In a municipal or industrial composting plant, materials certified in accordance with ASTM D6400 or EN 13432 will disintegrate in 12 weeks and biodegrade at least 90% in 180 days. At the end of the six-month process, 10% of the solid material will still be present and will consist of biomass, compost, or water. These requirements also guarantee that any residual compost won't contain any toxins, ensuring that it won't be harmful when sold by the facility for use in agriculture or gardening.

Unless specified differently, certified compostable items must be disposed of in an approved municipal composting facility rather than at home. To biodegrade sufficiently—or perhaps at all—many certified compostable materials need the higher temperatures of industrial environments.
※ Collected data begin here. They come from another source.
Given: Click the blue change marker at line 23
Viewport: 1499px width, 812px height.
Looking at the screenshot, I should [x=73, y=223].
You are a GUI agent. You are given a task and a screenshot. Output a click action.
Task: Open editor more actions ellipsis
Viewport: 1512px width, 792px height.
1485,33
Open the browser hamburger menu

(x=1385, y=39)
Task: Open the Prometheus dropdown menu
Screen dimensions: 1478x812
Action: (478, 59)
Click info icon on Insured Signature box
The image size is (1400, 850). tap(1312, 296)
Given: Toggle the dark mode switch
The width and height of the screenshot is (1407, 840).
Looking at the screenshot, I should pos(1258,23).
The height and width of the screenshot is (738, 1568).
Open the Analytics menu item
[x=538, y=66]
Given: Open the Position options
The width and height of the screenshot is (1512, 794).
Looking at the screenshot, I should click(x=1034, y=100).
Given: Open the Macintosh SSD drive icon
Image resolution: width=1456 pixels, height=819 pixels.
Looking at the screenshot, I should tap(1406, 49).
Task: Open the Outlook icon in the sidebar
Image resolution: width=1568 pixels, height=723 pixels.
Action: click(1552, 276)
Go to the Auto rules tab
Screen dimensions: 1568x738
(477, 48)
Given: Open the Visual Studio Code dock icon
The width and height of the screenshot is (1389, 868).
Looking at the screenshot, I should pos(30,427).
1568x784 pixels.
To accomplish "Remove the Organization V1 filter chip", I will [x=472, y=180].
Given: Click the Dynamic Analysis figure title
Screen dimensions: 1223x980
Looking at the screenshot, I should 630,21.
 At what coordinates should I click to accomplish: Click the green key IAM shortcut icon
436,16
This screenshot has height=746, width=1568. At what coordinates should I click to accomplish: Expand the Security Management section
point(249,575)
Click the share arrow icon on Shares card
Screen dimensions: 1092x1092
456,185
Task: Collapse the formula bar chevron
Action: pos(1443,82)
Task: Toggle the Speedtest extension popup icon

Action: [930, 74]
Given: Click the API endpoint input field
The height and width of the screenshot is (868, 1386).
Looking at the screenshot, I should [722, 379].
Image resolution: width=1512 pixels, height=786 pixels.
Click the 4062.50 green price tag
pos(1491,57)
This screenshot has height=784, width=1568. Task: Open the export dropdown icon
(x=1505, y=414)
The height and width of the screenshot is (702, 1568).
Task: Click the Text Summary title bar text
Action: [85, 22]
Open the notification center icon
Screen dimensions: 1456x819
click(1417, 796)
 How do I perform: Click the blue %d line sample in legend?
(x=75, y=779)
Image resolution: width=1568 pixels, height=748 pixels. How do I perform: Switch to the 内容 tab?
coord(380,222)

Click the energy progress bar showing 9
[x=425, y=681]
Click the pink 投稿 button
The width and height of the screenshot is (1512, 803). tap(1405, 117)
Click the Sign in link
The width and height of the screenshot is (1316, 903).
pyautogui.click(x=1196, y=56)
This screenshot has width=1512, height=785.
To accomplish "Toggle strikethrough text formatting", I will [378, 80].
The best places to use certified compostable products are closed systems, like amusement parks, stadiums, and schools, where compostable and organic waste are carefully monitored and controlled to ensure proper disposal in an industrial composting facility. Few areas in the U.S. have curbside collection for industrial composting. Organizations that use composting to lessen their carbon footprint and keep organic waste out of landfills include San Francisco International Airport and Safeco Field in Seattle.

A quick note on oxo-degradable plastics

Oxo-degradable is a separate category from biodegradable polymers, despite being frequently mistaken for them. They are standard plastic that has been combined with an additive to mimic biodegradation rather than bioplastic or biodegradable plastic. While biodegradable and compostable plastics degrade at the molecular or polymer level, oxy-degradable plastics quickly break down into ever-tinier fragments or microplastics. The resulting microplastics remain in the environment for a very long time before they finally completely decompose.

The importance of clearly and accurately labelling plastic products

In order to effectively advertise products and materials, it is crucial to be transparent about the environmental benefits of bioplastics as they continue to grow in popularity in the coming years. A useful place to look is the Federal Trade Commission's (FTC) Green Guides. In order to ensure that customer expectations are met, the Green Guides establish best practices for clearly labelling and marketing green products.

Transparency will not only help customers make wiser purchases, but it will also guarantee that bioplastics are disposed of properly. Bioplastics' environmental value proposition of keeping organic waste out of landfills, cutting greenhouse gas emissions, and promoting resource sustainability is ultimately strengthened by better end-of-life disposal.